Bro, such a tale, I loved it, one of the best half hour spent of my life.
I absolutely love these videos! Everyone that I have watched shows a great dedication to the research and story of some amazing PNW tales! Keep up the good work!
Well, that all I need to hear. I subbed. I hope you’re right. Not like it would be the end of the world if I didn’t like it. At least it isn’t about shoes or socks. Who would make videos about that??
Shut up
A very fascinating story that you turned into an equally fascinating video ! Thanks !
Yes More Oregon/PNW Content!!
Thank you for this documentary. Fascinating!
Thoroughly interesting, thank you, Peter.
Amazing documentary! Thank you for doing the work to make this possible.
Great work!
Another amazing video! Thank you for all your work.
What a fascinating video! This was completely under my radar - I had never even heard of the Port Orford meteorite before watching this video.
Very interesting and well told story. The music was great and listed in "Show More" section. Great job Peter.
This was so well done. I thoroughly enjoyed it, thank you.
A local legend, love this story about my beautiful home. Thanks for sharing this lesser known history about Coos/Curry county
Such an amazing story that took a turn I never would have expected! Your content is such high quality an have enjoyed every video of yours (so far)!
Well laid out report for us to see and hear. Thank You.
Your work is an amazing masterpiece, keep going and never give up!
This is a very detailed historical account. Nice job!
Love this kind of documentary! Keep up the great work 😃
Peter- I LOVE your videos- I was just looking you up to show my roomate your video about the freeway system that could have been and I was like “omg he just posted a new video 4 hours ago, let’s watch that instead!” Really appreciate the content and research put into your videos- the freest system one was just fascinating thinking of what it all could have been like (and how much easier it would have been to get around the city). Keep it up, more Oregon PNW content!!
Thanks a lot! 😊 Another Oregon topic is already well underway.
Wish I had better words to convey how interesting, entertaining and overall outstanding this video is. Instant subscriber/fan. Well done, you!
Wow! I grew up in Port Orford. I remember reading an article on this meteor as a kid. Years later I remembered the story and wanted to reread the research. Googled for more information and couldn't find anything. So cool!
See see s
HiTX
Tom Holland followed a 5-step workout routine to get in shape for Spider-Man - using nothing but dumbbells
Loo
No
Killer detail and great job! Loved it
Thank you for bringing a video of decent content. As old as I am, I still like learning.
Take care.
Most interresting video in weeks!
Evans, you sir, were a miscreant! lol I like the footage of the cowboys and cowgirls dancing near the end. Made me laugh after all that serious fact finding. What a great historical video. Your production skills are top notch!
Fantastic work as usual!
Incredible story and so well produced. Thank you! Look forward to your stories every month!

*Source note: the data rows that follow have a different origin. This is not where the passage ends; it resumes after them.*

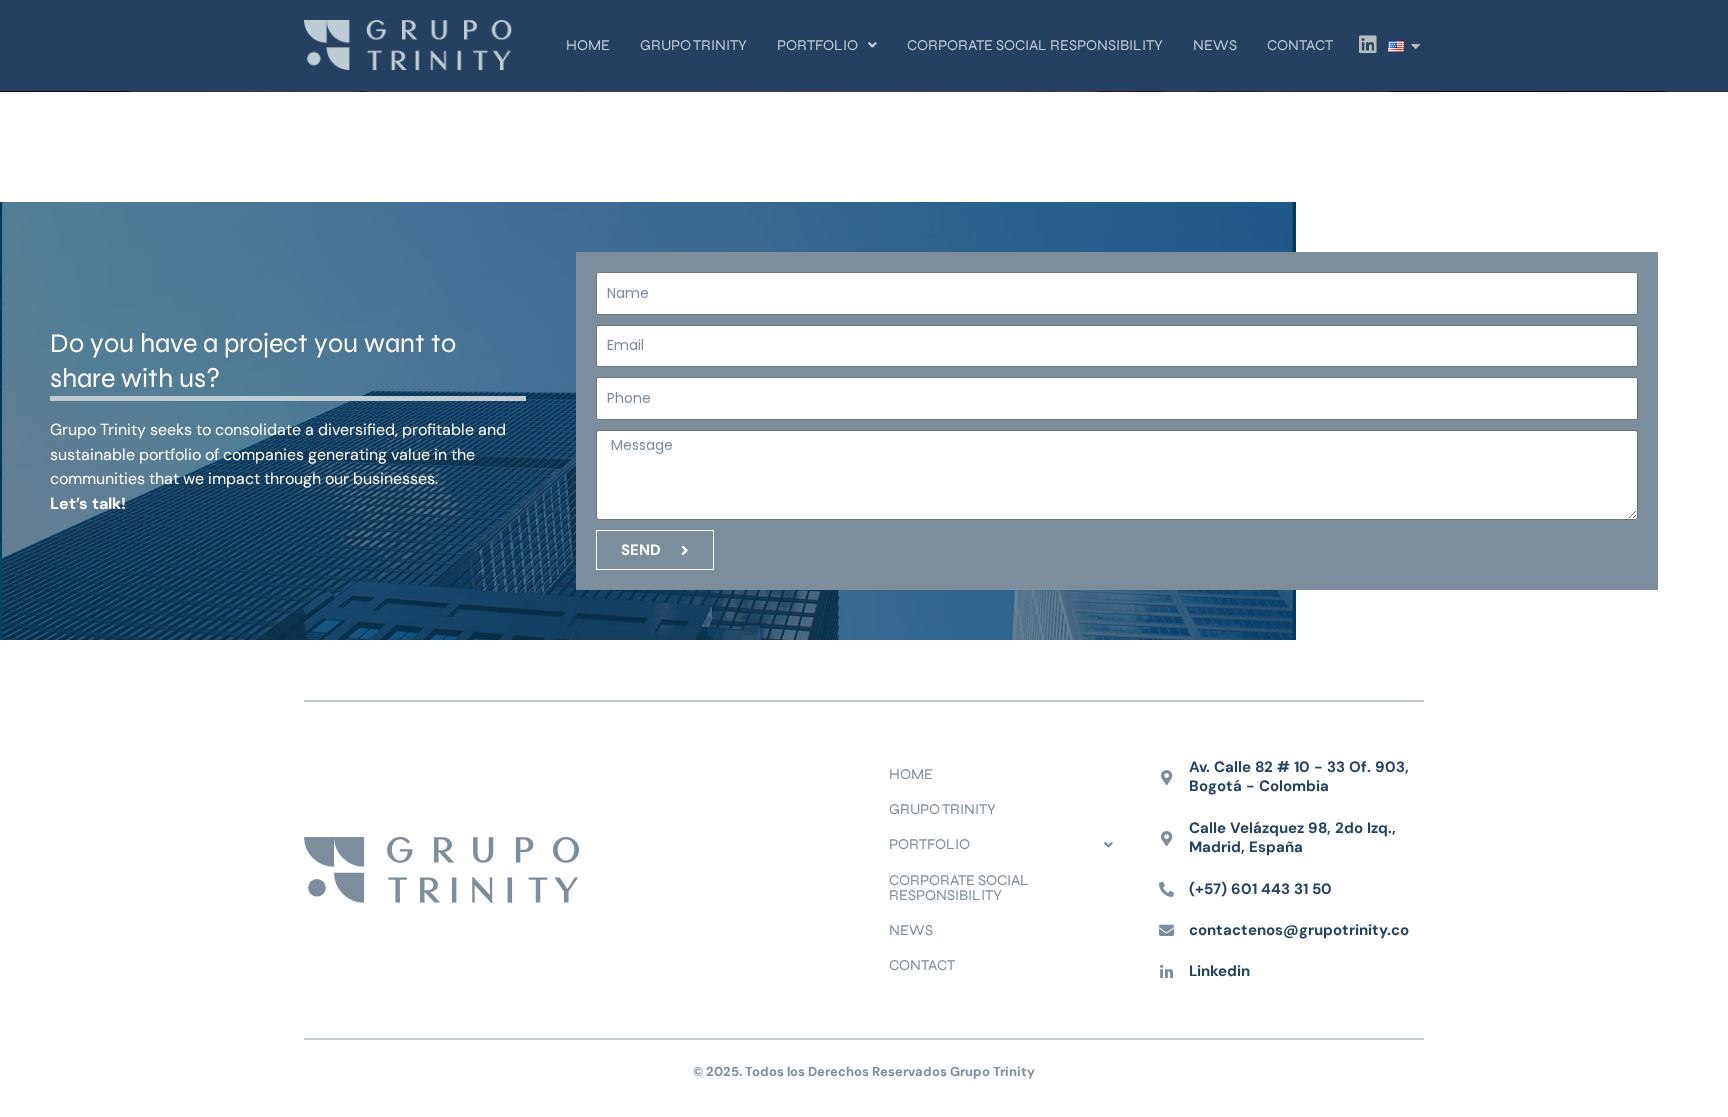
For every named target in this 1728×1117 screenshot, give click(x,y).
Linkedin (1219, 971)
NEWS (1215, 45)
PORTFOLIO (817, 45)
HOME (588, 45)
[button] (827, 45)
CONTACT (1300, 45)
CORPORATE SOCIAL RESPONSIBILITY (1035, 45)
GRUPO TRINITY (693, 45)
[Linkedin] (1166, 972)
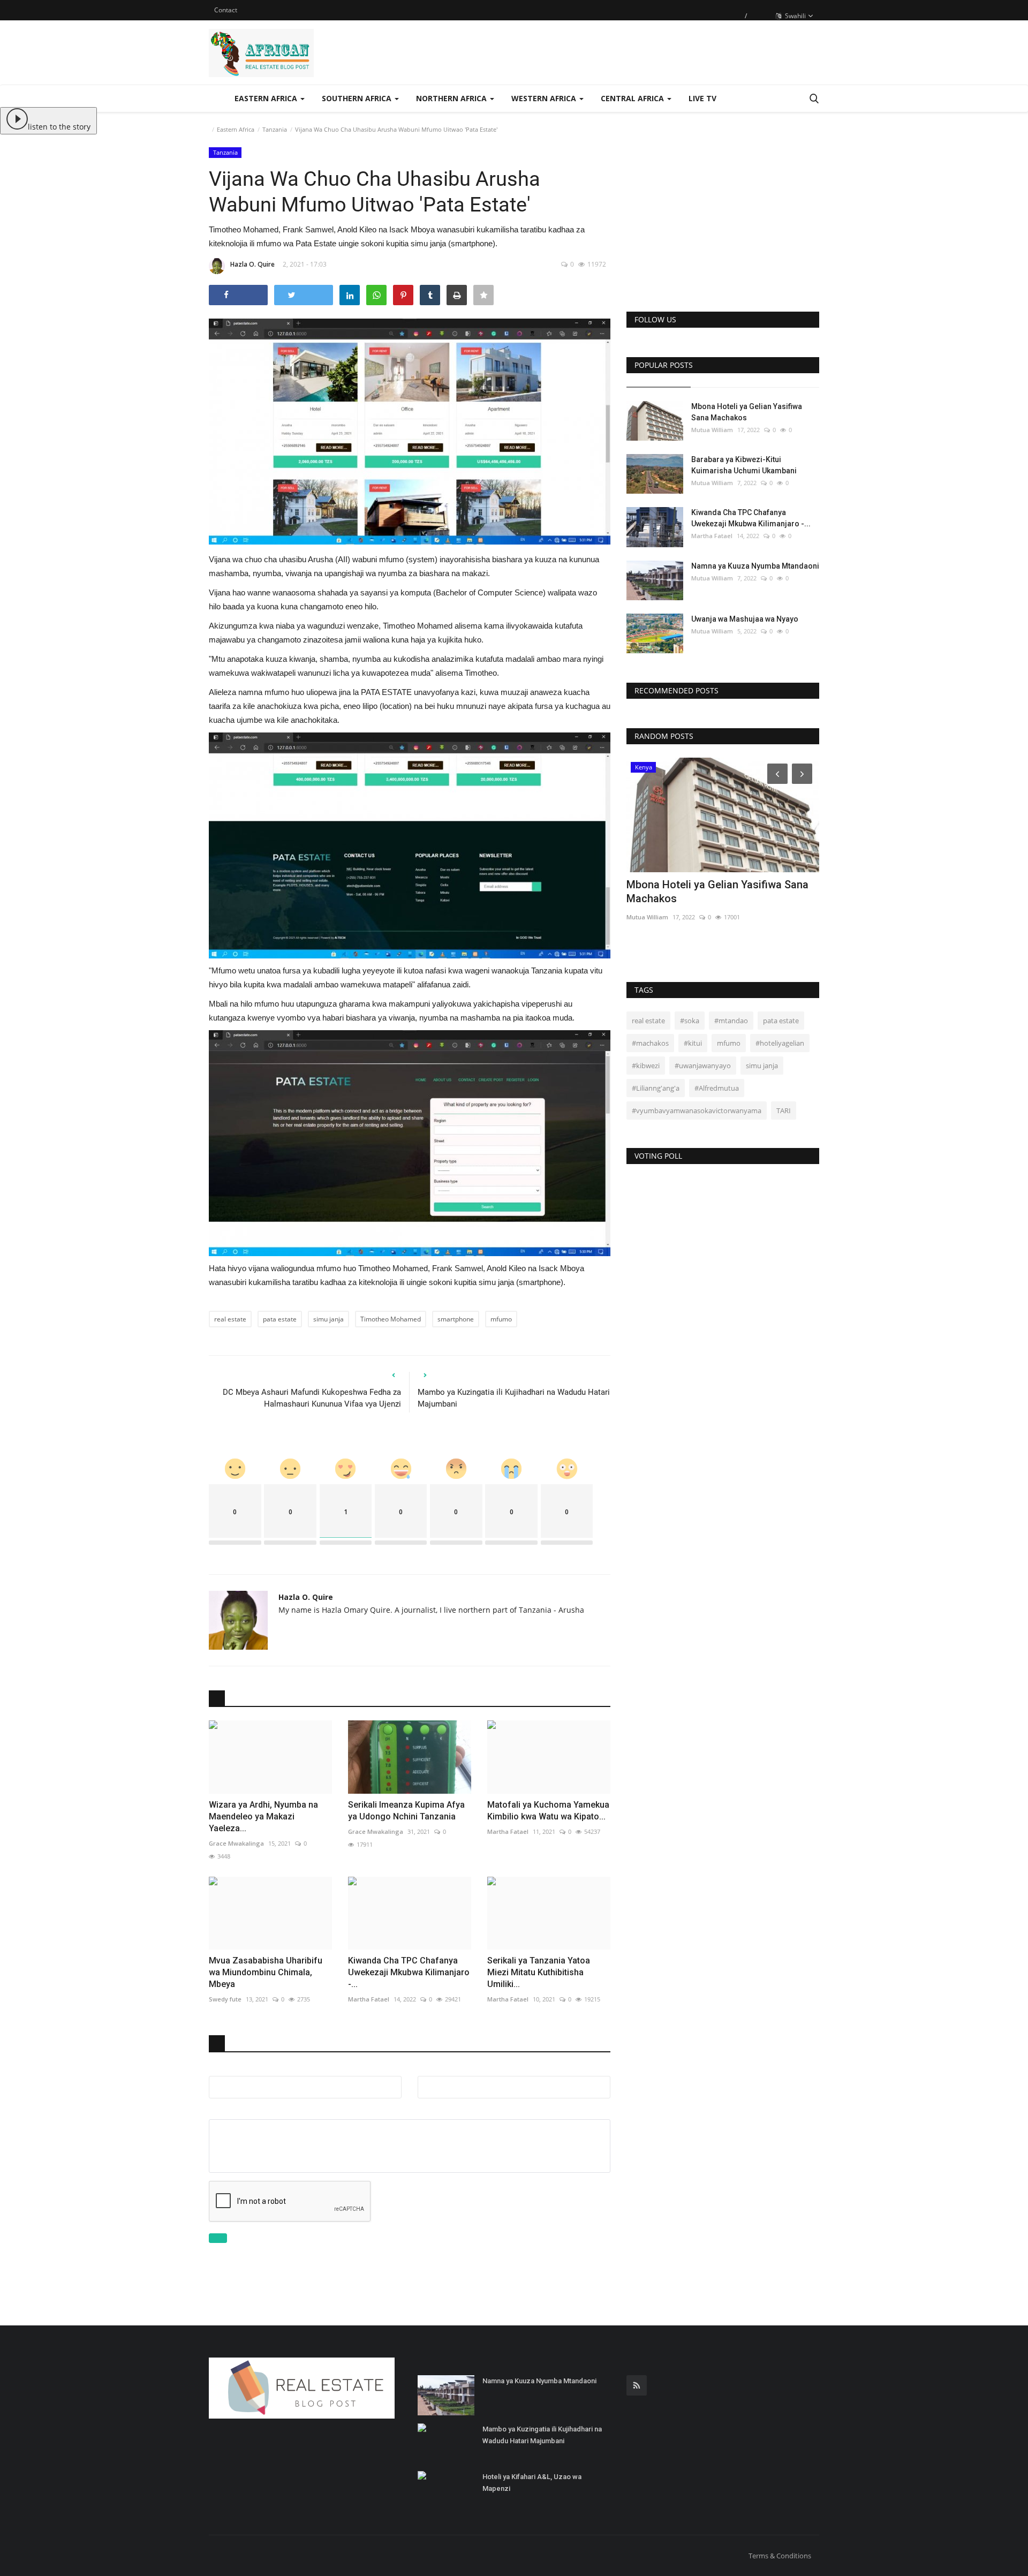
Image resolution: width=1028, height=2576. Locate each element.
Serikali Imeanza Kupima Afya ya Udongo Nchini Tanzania (406, 1811)
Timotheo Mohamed (390, 1319)
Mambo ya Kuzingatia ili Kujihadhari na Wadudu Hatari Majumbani (514, 1398)
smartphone (455, 1319)
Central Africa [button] (633, 98)
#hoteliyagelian (779, 1043)
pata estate (280, 1319)
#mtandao (731, 1020)
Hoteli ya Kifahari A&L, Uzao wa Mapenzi (531, 2482)
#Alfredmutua (716, 1088)
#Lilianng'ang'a (655, 1088)
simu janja (328, 1319)
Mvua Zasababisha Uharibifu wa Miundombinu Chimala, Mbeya (265, 1972)
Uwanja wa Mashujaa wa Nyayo (744, 619)
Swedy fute (225, 1999)
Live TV (702, 98)
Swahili (794, 15)
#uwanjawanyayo (703, 1065)
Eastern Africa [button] (267, 98)
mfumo (501, 1319)
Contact (225, 9)
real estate (230, 1319)
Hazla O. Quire (252, 264)
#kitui (693, 1043)
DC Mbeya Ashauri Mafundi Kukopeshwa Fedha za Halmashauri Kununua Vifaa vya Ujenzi (312, 1398)
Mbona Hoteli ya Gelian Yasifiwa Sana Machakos (746, 412)
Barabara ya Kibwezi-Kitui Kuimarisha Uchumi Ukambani (744, 465)
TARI (783, 1110)
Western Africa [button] (544, 98)
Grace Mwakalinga (236, 1843)
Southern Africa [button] (358, 98)
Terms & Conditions (780, 2555)
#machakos (650, 1043)
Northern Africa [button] (452, 98)
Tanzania (274, 129)
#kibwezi (646, 1065)
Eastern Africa (235, 129)
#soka (689, 1020)
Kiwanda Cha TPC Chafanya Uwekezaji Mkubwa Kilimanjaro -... (409, 1972)
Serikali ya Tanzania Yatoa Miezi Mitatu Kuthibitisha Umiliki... (538, 1972)
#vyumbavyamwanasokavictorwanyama (696, 1110)
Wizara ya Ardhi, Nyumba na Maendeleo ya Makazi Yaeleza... (263, 1816)
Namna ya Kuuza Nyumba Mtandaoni (755, 566)
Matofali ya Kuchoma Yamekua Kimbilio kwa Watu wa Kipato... (548, 1811)
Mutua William (712, 430)
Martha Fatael (507, 1831)
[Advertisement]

Very entertaining and informative. Great job!
This is such good content sir, thank you!!
Great job, Peter. Thanks.
Your channel is absolute gold!
I feel incredibly lucky to be a resident of Oregon at the same time that you’re doing your work. If you can dig deep into the state of Jefferson we SoOr /NorCal locals would LOVE it.
Thank you for your consideration and talent!
I'm in Northwest California and I'm proud to be a supporter and believer in the Great State of Jefferson!
nobody in southern oregon wants jefferson state😂😂
@@puro-SUR-TRECE there are signs in Selma, Grants Pass, Eagle Point and along the 101. Yes we do lol
Another great video Peter!
The human spirit is driven by the thrill of the search. That's is a great quote.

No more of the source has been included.